Istruzioni
Per favore, trascrivi alla lettera il tratto del testo sulla vendita aliud pro alio, riportato più sotto, che si apre con le parole "Inadempimento per vendita" e si chiude con "aliud pro alio.".

Civile, Civile - Primo piano

Vendita aliud pro alio: i chiarimenti della Cassazione Si ha vendita aliud pro alio se il bene consegnato, appartenendo ad un genere diverso da quello pattuito, si riveli funzionalmente inidoneo ad assolvere allo scopo economico-sociale della res promessa

vendita aliud pro alio

Inadempimento per vendita aliud pro alio

La vicenda in esame prende avvio dall’inadempimento di un fornitore di calcestruzzo, rispetto al quale la società cliente aveva agito in giudizio per far valere la responsabilità contrattuale dello stesso. Il Tribunale adito concludeva il proprio esame affermando, per quanto qui rileva, la sussistenza di un’ipotesi di vendita aliud pro alio.

Dati forniti
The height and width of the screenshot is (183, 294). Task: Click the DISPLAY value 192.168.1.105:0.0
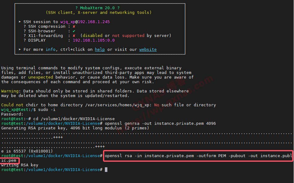coord(93,40)
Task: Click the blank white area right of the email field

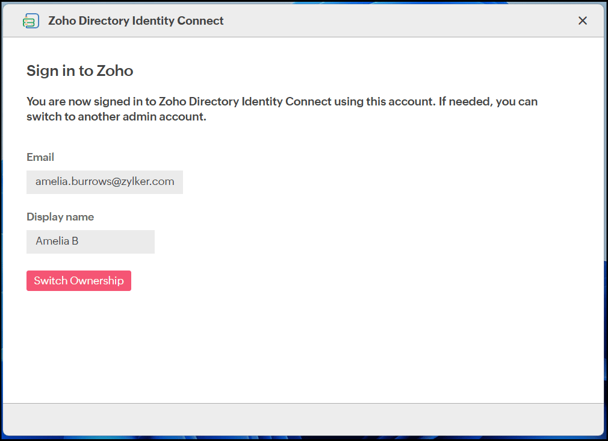Action: coord(361,182)
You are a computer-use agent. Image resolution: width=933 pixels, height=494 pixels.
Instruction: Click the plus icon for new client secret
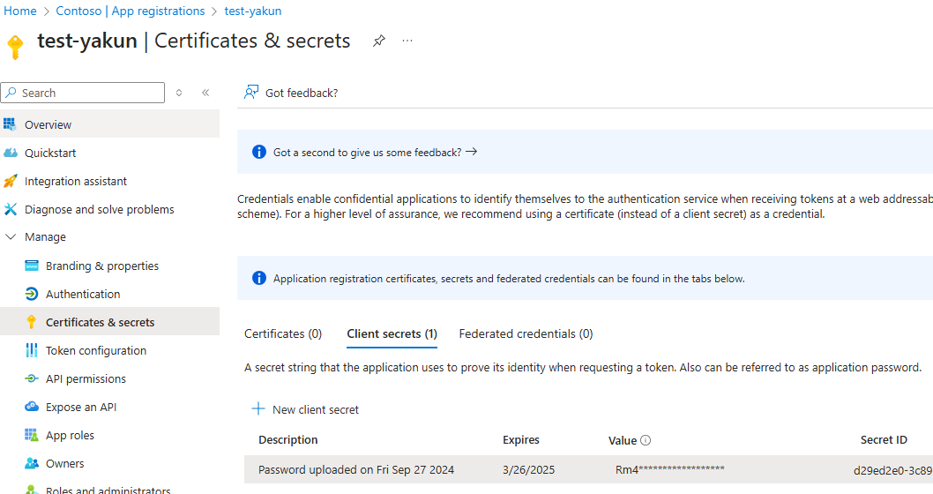coord(258,409)
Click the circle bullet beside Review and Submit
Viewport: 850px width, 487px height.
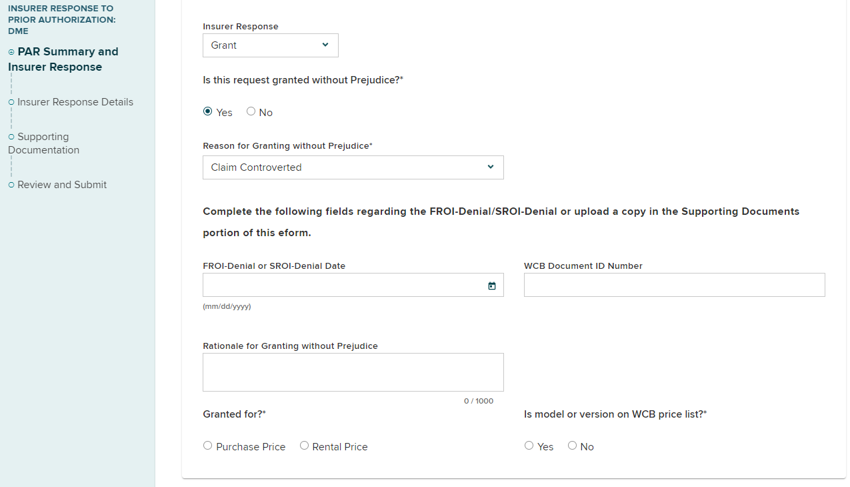coord(11,185)
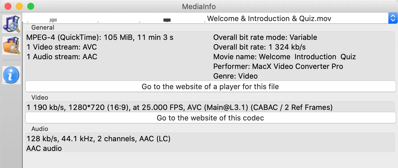
Task: Close the MediaInfo window
Action: point(8,6)
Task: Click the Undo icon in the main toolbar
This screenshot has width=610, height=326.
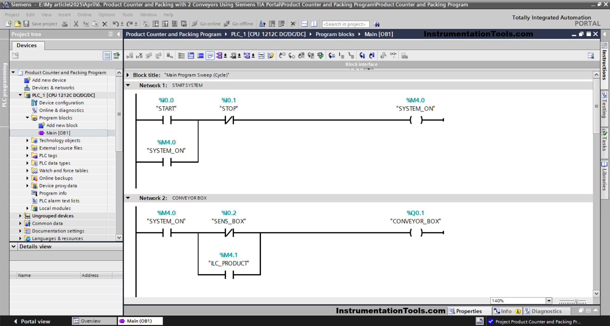Action: point(116,24)
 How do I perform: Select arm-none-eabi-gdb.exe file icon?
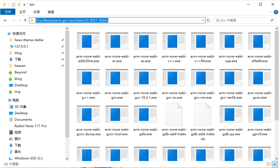tap(145, 115)
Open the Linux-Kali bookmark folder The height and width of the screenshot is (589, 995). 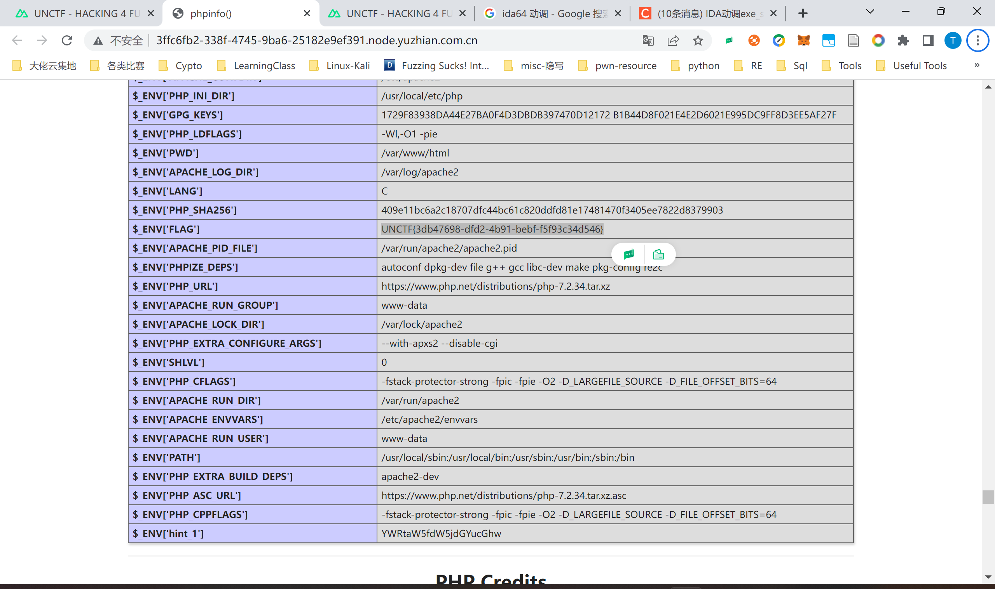point(340,65)
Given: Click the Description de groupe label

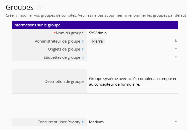Looking at the screenshot, I should tap(64, 82).
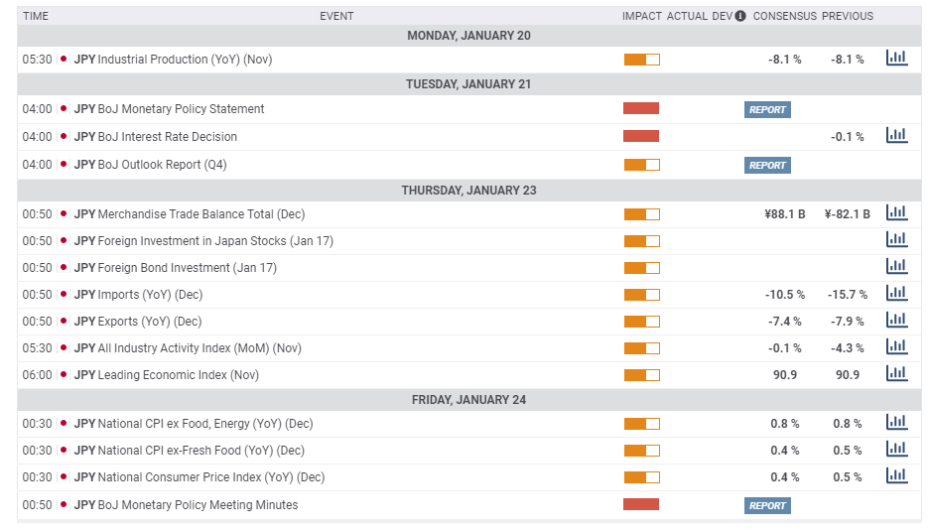Open the JPY Imports (YoY) (Dec) event
This screenshot has width=930, height=531.
tap(138, 295)
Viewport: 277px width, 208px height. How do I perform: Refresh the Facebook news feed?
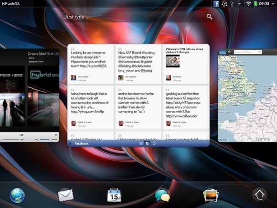coord(154,143)
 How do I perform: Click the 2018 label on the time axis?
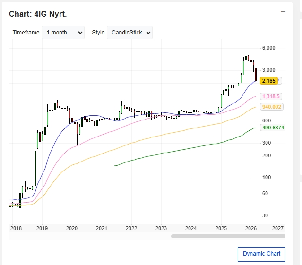click(x=16, y=228)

Risposta all'esercizio
Inadempimento per vendita aliud pro alio

La vicenda in esame prende avvio dall’inadempimento di un fornitore di calcestruzzo, rispetto al quale la società cliente aveva agito in giudizio per far valere la responsabilità contrattuale dello stesso. Il Tribunale adito concludeva il proprio esame affermando, per quanto qui rileva, la sussistenza di un’ipotesi di vendita aliud pro alio.